Quant à la rémunération, les volontaires islamiques radicaux en Syrie ont toujours été bien rémunérés au point que ce champ de bataille était surnommé le « club med du jihad » au milieu des années 2010.

La menace actuelle

Abou Hudhayfah al-Ansari prévient  que des attaques seront menées à l’échelle globale. Les « loups solitaires » sont encouragés à viser spécifiquement des chrétiens et juifs, surtout en Europe, aux États-Unis, à Jérusalem et en Palestine, et ce même durant le mois saint du ramadan.

Il évoque aussi de nouvelles attaques contre les troupes américaines en Irak et appelle ses cellules au Mozambique et aux Philippines à poursuivre leurs activités.

Enfin, l’EI via un média anglophone « Hallummu » (non officiel) appelle ses partisans à commettre des attentats dans les stades.

Enfin, Al-Qaida ne voulant pas être en reste a annoncé la sortie d’un nouveau numéro en ligne de sa revue « Inspire » en anglais et en arabe… C’est sa branche yéménite, Al-Qaida dans la Péninsule arabique (AQPA)°chargée des opérations extérieures de la nébuleuse qui publie sur la toile depuis 2010 cette « revue ».

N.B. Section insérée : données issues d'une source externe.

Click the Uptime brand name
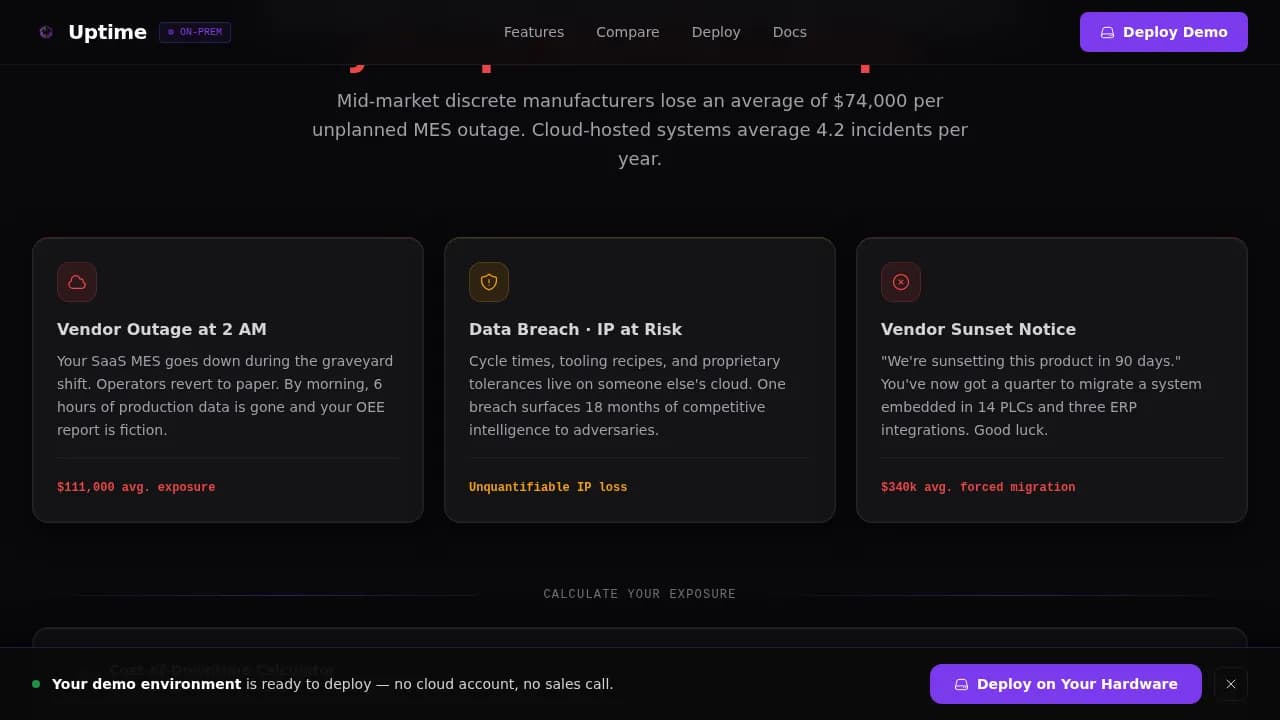Screen dimensions: 1280x720 [107, 32]
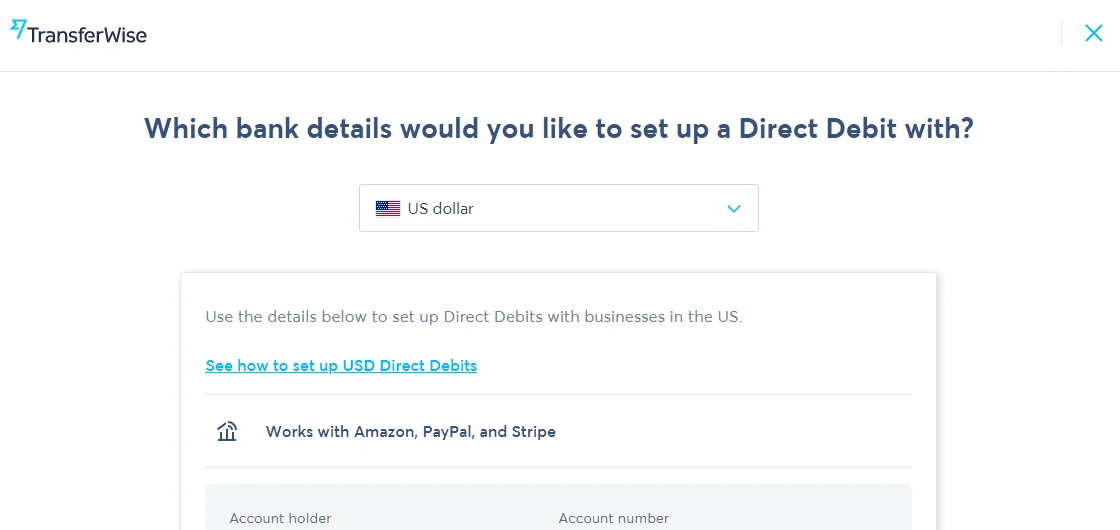Click the bank building icon

(x=227, y=431)
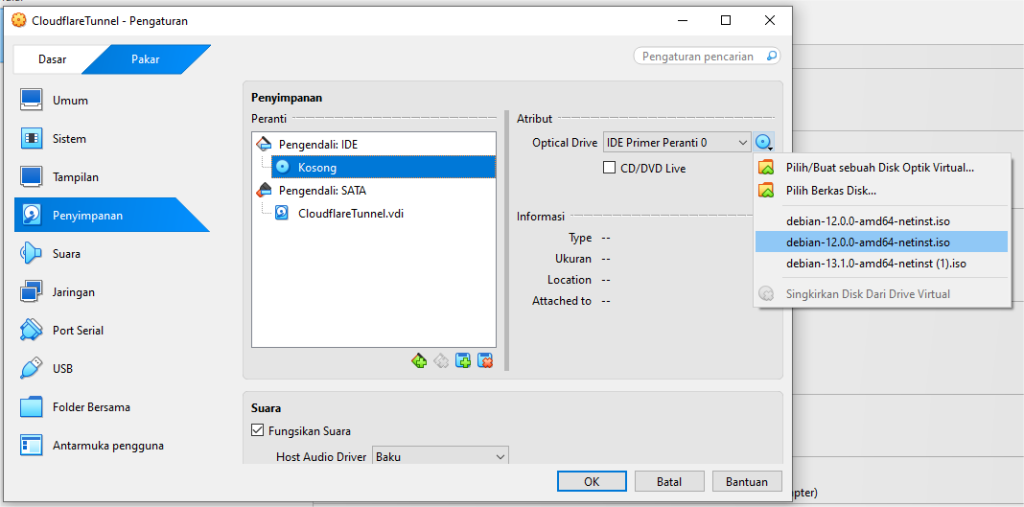Select the USB settings section
1024x507 pixels.
(x=64, y=369)
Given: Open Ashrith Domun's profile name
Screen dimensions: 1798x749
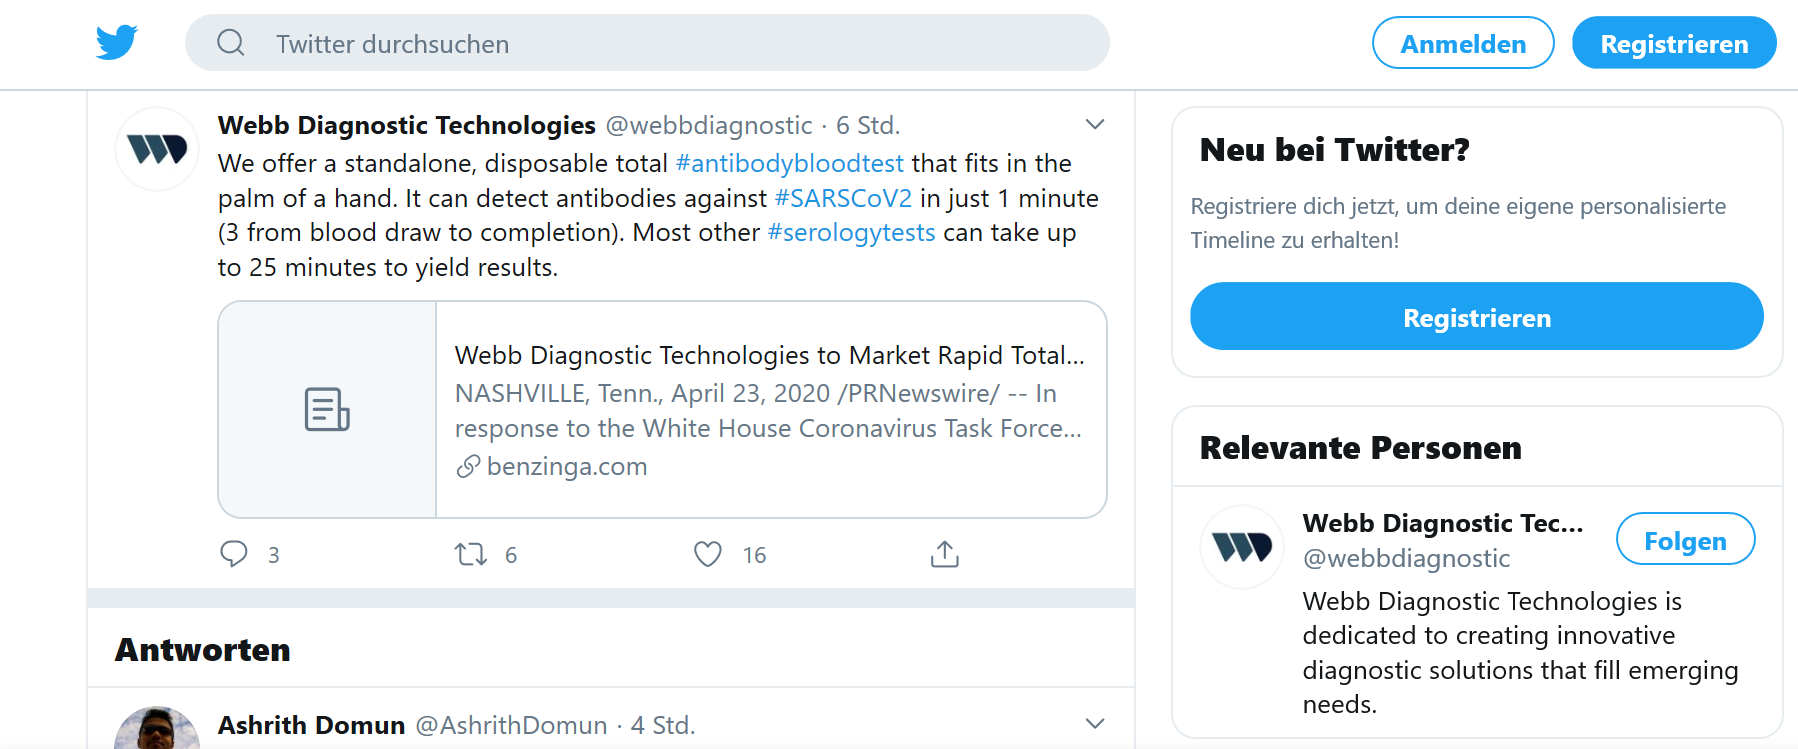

Le dernier numéro (17) était sorti en août 2017.

Ces éléments sont extrêmement inquiétants pour tous les grands évènements à venir...

Trois types de menaces sont à distinguer :

-                le terrorisme endogène : un ou plusieurs radicalisés vivant sur place décidant au dernier moment de passer à l’action ;

-                un commando venant de l’extérieur profitant des grands mouvements des foules ;

-                un commando déjà infiltré se préparant à mener des opérations dûment préparées.

Bien sûr, toutes les autorités des pays menacés font tout pour prévenir en amont d’éventuelles actions.

En France, le niveau d’alerte est à son maximal. Les forces de sécurité seront à effectifs complets durant l’été.

La Turquie, par où ont transité deux des terroristes tadjiks impliqués dans l’attentat de Moscou, a effectué des centaines d’arrestations dans la mouvance islamique radicale.

Le terrorisme n’ayant pas de frontières, la coopération internationale en matière de renseignement doit fonctionner à plein régime.

En résumé, la situation sécuritaire est bien meilleure qu’en 2015 mais il peut toujours avoir des « trous dans la raquette » car le terrorisme est un phénomène très fluide.